Multiple-day administration of fosaprepitant combined with tropisetron and olanzapine improves the prevention of nausea and vomiting in patients receiving chemotherapy prior to autologous hematopoietic stem cell transplant: a retrospective study
Ye, P., Pei, R., Wang, T., Cao, J., Zhang, P., Chen, D., Liu, X., Du, X., Li, S., Tang, S., et al
Annals of hematology. 2022
Abstract
Chemotherapy-induced nausea and vomiting (CINV) is common in patients with lymphoma and multiple myeloma (MM) receiving high-dose chemotherapy (HDC) followed by autologous stem cell transplantation (ASCT). Despite a standard triple antiemetic regimen of a neurokinin-1 (NK1) receptor antagonist (RA), a 5-hydroxytryptamine-3 (5-HT3) RA, and dexamethasone is recommended, how to control the protracted CINV in ASCT setting remains an intractable problem.
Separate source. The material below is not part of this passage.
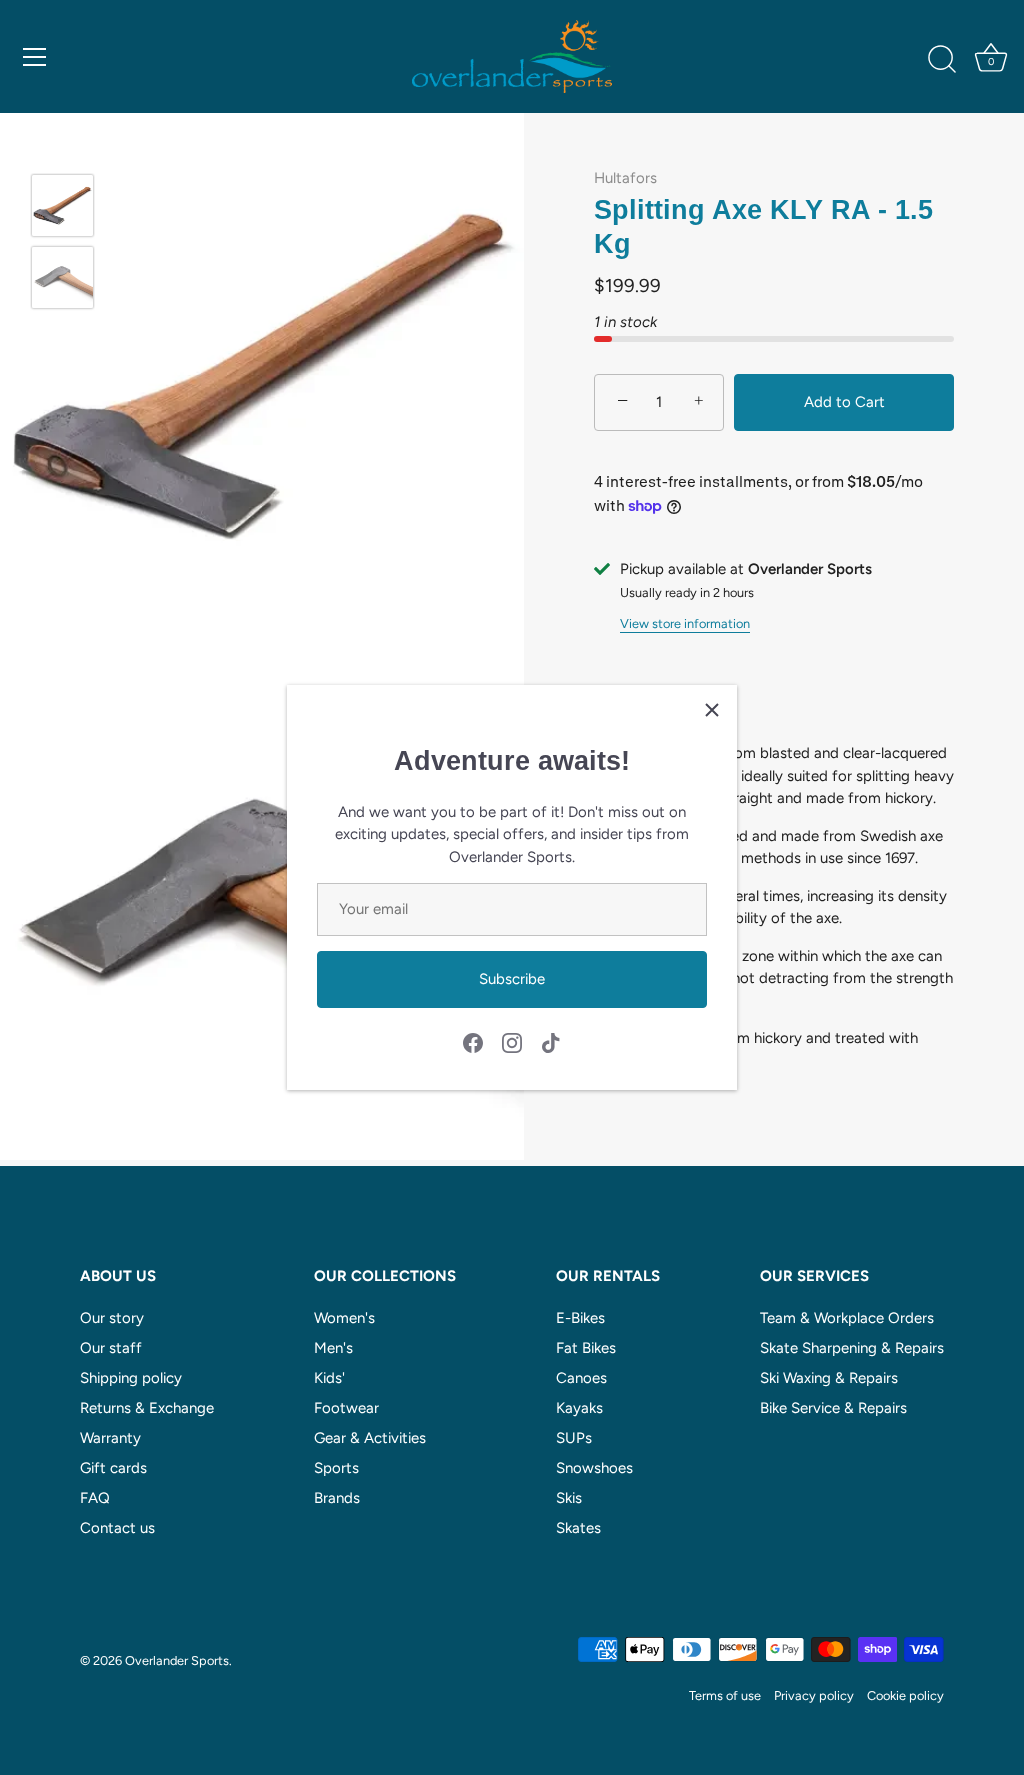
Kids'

Here, we retrospectively analyze CINV data of 100 patients who received either SEAM (semustine, etoposide, cytarabine, melphalan) or MEL140-200 (high-dose melphalan) before ASCT, evaluate the efficacy and safety of multiple-day administration of fosaprepitant combined with tropisetron and olanzapine (FTO), and compare the results to those of patients who received a standard regimen of aprepitant, tropisetron, and dexamethasone (ATD). The overall rate of complete response (CR), defined as no emesis and no rescue therapy, is 70% in the FTO group compared to 36% in the ATD group. Although CR rates are comparable in the acute phase between the two groups, significantly more patients treated by FTO achieve CR in the delayed phase than those treated by ATD (74% vs. 38%, pā<ā0.001). Moreover, FTO treatment significantly reduced the percentage of patients who are unable to eat, as well as the requirement for rescue medications. Both regimens are well tolerated and most adverse events (AEs) were generally mild and transient. In conclusion, the antiemetic strategy containing multiple-day administration of fosaprepitant is safe and effective for preventing CINV in lymphoma and MM patients, particularly in the delayed phase.